His lungs had filled with fluid. Doctors told him he’d likely be put on a ventilator the next morning.
"So during the night it got really heavy and I got to the point where I couldn’t breathe at all," Bentley said. "And I felt the Lord. I felt God blowing my lungs. And what happened when he blew in my lungs, I felt all that fluid just leave."
A few days later, Bentley would go home and, after quarantine, re-enter a world that had been transformed. An alarming world of empty store shelves, shutdowns, and face masks.
A year later, Bentley says tests still show his body carries some antibodies.
What he doesn’t want in his body are any of the vaccines.
"I personally don’t think they know enough about these vaccines for me to feel safe in taking them," Bentley said.
He’s willing to take a chance of getting sick again versus willing to take a chance of getting a side effect from the vaccine.
"That’s right," he agreed. "But I will say this. I’m a man of faith. And I know if God brought me through it the first time, he’ll bring me through it again."
Clay Bentley spent 12 days in the ICU before finally beating COVID.
A Kaiser Family Foundation poll found 28% of white Evangelical Christians say they are definitely not getting the COVID vaccine, the largest demographic resistant to vaccinations. Like Bentley, they are putting their faith in God to keep them safe.
But there’s a second number: 95%.
That’s how many evangelical Christian ministers say they are getting vaccinated.
The president of the Southern Baptist Convention J.D. Greear tweeted a selfie of his vaccination. Franklin Graham has advocated for COVID shots. So has mega-church pastor Dr. Robert Jeffress of Dallas, TX.

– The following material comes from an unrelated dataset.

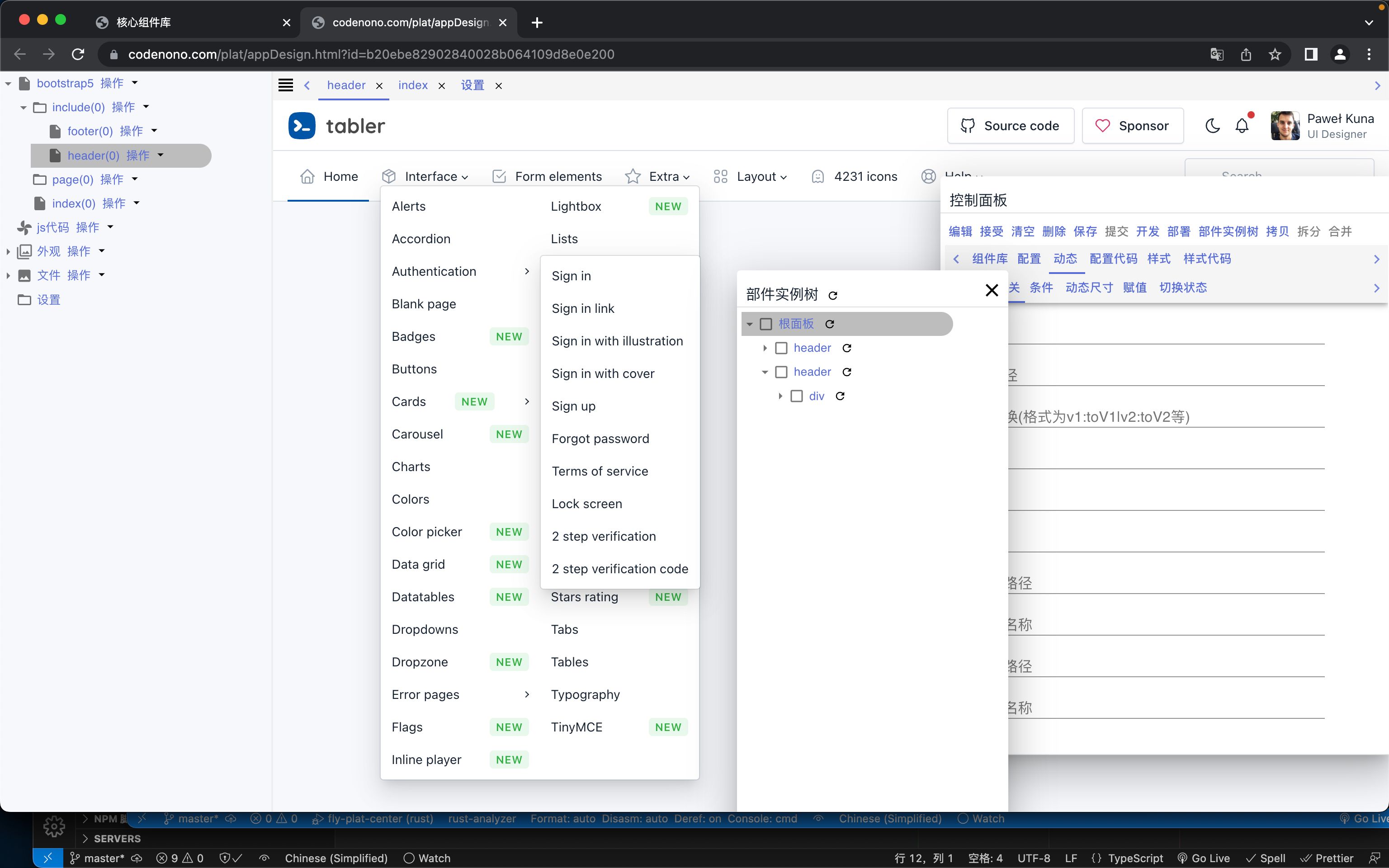Viewport: 1389px width, 868px height.
Task: Click the tabler logo icon
Action: click(302, 126)
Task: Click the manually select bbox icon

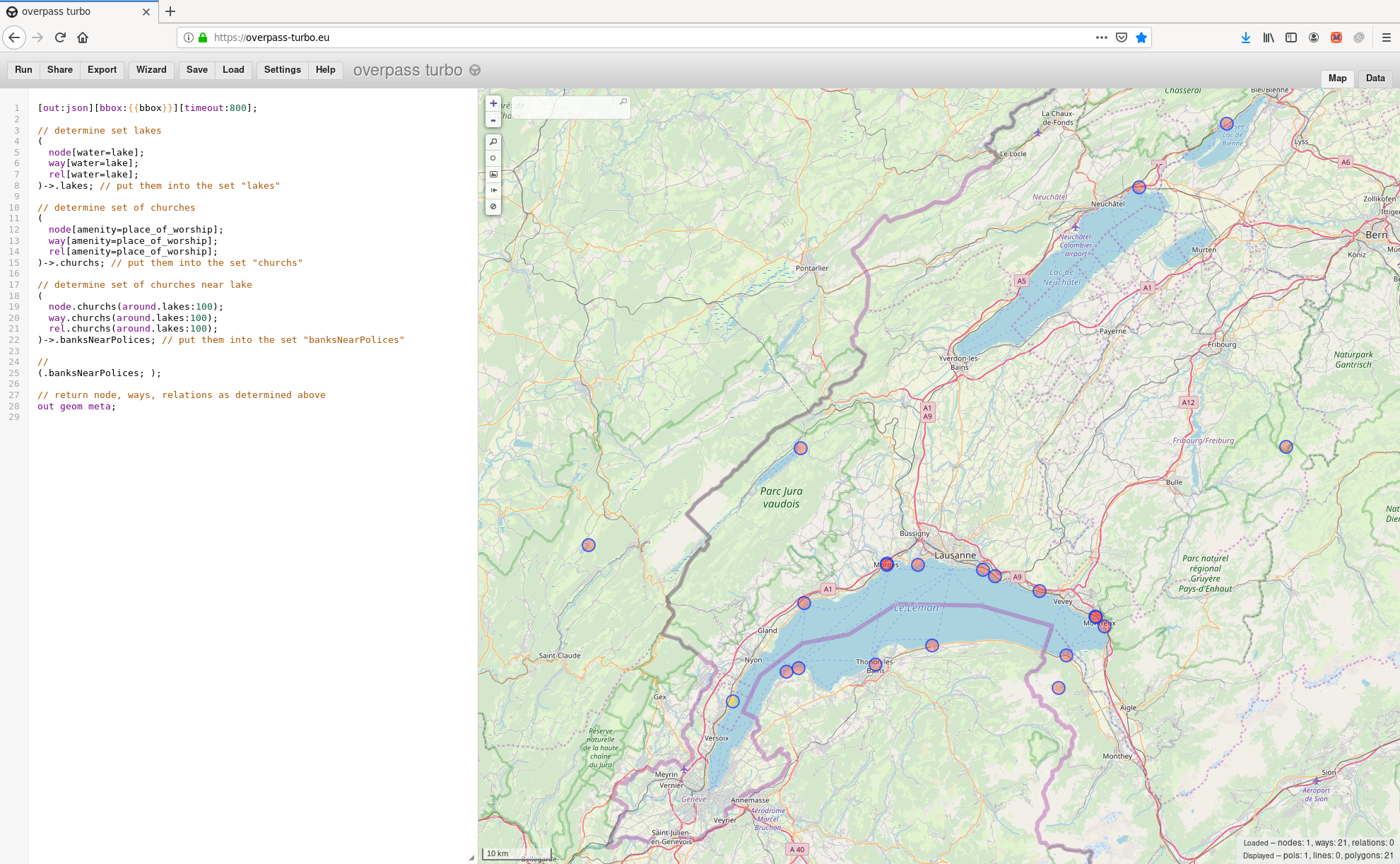Action: pos(493,175)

"We were praying for an end to this pandemic and I saw this vaccine as an answer to that prayer," explained Jeffress.
Jeffress made those comments on a website called Christians and the Vaccine. It’s the brainchild of Curtis Chang, theologian, former senior pastor, and faculty member at Duke Divinity School, who worried some Christians were not getting the facts.
"There’s this gap that’s opened between the biblically appointed and responsible leaders of the church and all these other voices which primarily come from the outside," Chang told the FOX 5 I-Team. "Outside secular, anti-vaxxer or conspiracy theorists that are coming in and, in that Biblical passage of John 10, coming in like wolves and thieves from the outside to steal and destroy the flock."
The way Chang and other evangelical leaders see it, God inspired scientists to invent the vaccines needed to bring the pandemic to an earlier end.
"This doesn’t have to be an either/or," he insisted. "Either science or God. If we really believe in a God that created the entire universe, this is the God who created science."
His website answers some common questions that Christians have:
And some more fantastical concerns:
"We’ve got to open up our minds to the range of truths, and the right truths, especially reliable truths and reliable voices so that when we pray we’re hearing through the right channels," said Chang.
But in the end, he agrees it’s a personal decision for each Christian.
Clay and his wife Suzy celebrated his one-year COVID anniversary by spending two weeks driving through the southwestern US. He calls it one of his best vacations ever.
Clay Bentley still struggles with fatigue. But to mark the one-year anniversary of his miraculous recovery, he and his wife spent two weeks traveling by RV through Arizona, Utah, and California.
Clay called it one of his best vacations ever. Life, he realizes now, is not promised to anyone.
He says he would not discourage anyone from being vaccinated. But his turn, he believes, has not yet come.
"If He tells me to take a vaccine at a later date, I’ll do it," Bentley stressed. "At his Word. He’s going to take care of me. You won’t see me in the hospital."
That’s his promise based solely on his faith.